PAL — Program-Aided Language Models
Model generates code to solve problems rather than reasoning in natural language. The code is executed and the result returned.
LangChain
Framework for building LLM-powered applications. Chains together prompts, models, memory, tools, and agents. Memory in LangChain stores conversation history to maintain context across turns.
13. Responsible AI
| Issue | Description |
|---|---|
| Hallucination | Model generates false or fabricated information confidently |
| Toxicity | Harmful, offensive, or dangerous outputs |
| Bias | Reflects and amplifies biases present in training data |
| Fairness | Inconsistent performance across demographic groups |
| IP/Copyright | Model may reproduce copyrighted training data |
Quick Reference — Key Formulas
ROUGE-1 Recall = unigram matches / reference unigrams
ROUGE-1 Precision = unigram matches / generated unigrams
ROUGE-1 F1 = 2 × (Recall × Precision) / (Recall + Precision)
ROUGE-L = uses LCS length in place of unigram matches
BLEU = average precision across n-gram sizes 1 to 4
LoRA param reduction example (rank=8, W=512×64):
Original W: 32,768 params
LoRA A+B: 4,608 params → 86% reduction
Quantisation memory (7B parameter model):
FP32: 7B × 4 bytes = 28 GB
FP16: 7B × 2 bytes = 14 GB
Int8: 7B × 1 byte = 7 GB
Int4: 7B × 0.5B = 3.5 GB
Key Distinctions to Remember
| Comparison | Left | Right |
|---|---|---|
| Fine-tuning vs Prompt Tuning | Updates model weights using labelled data | Trains soft prompt vectors only — model weights stay frozen |
| ROUGE vs BLEU | Recall-based. How much of the reference is captured. Use for summarisation. | Precision-based. How much of the generated text appears in the reference.
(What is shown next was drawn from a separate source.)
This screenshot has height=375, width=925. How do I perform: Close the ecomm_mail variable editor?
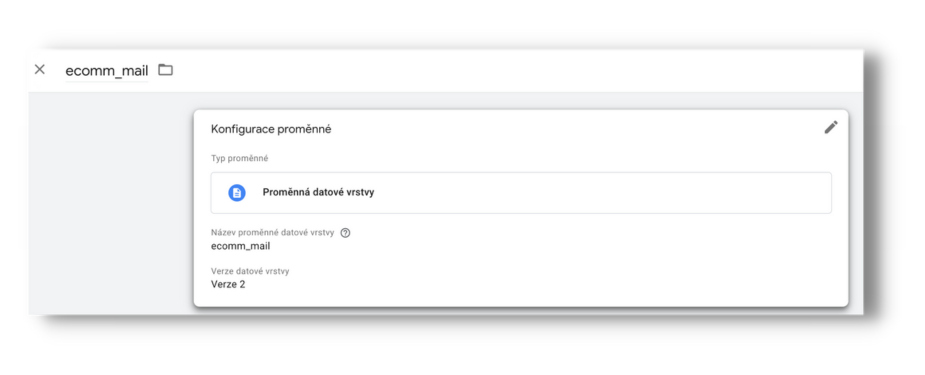40,70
Use for translation. |
| LoRA vs Full Fine-tuning | 86% fewer trainable parameters, same inference latency, task adapters swappable | All weights updated, full model copies per task, higher memory cost |
| Training params vs Inference params | Learned weights and biases — not changed at inference | Temperature, top-p, top-k — set at runtime, not learned |
| RLHF vs Constitutional AI | Uses human feedback to train reward model | Uses AI-generated feedback guided by written principles — cheaper and more scalable |
The Core Lesson
"Full fine-tuning is rarely the right first move. Start with prompt engineering — zero cost, immediate feedback. If the model needs task-specific improvement, LoRA gives you 86% fewer trainable parameters with minimal performance loss and full inference compatibility. The goal is the smallest intervention that achieves the required behaviour — because smaller interventions are cheaper, faster to iterate, and preserve what the model already knows."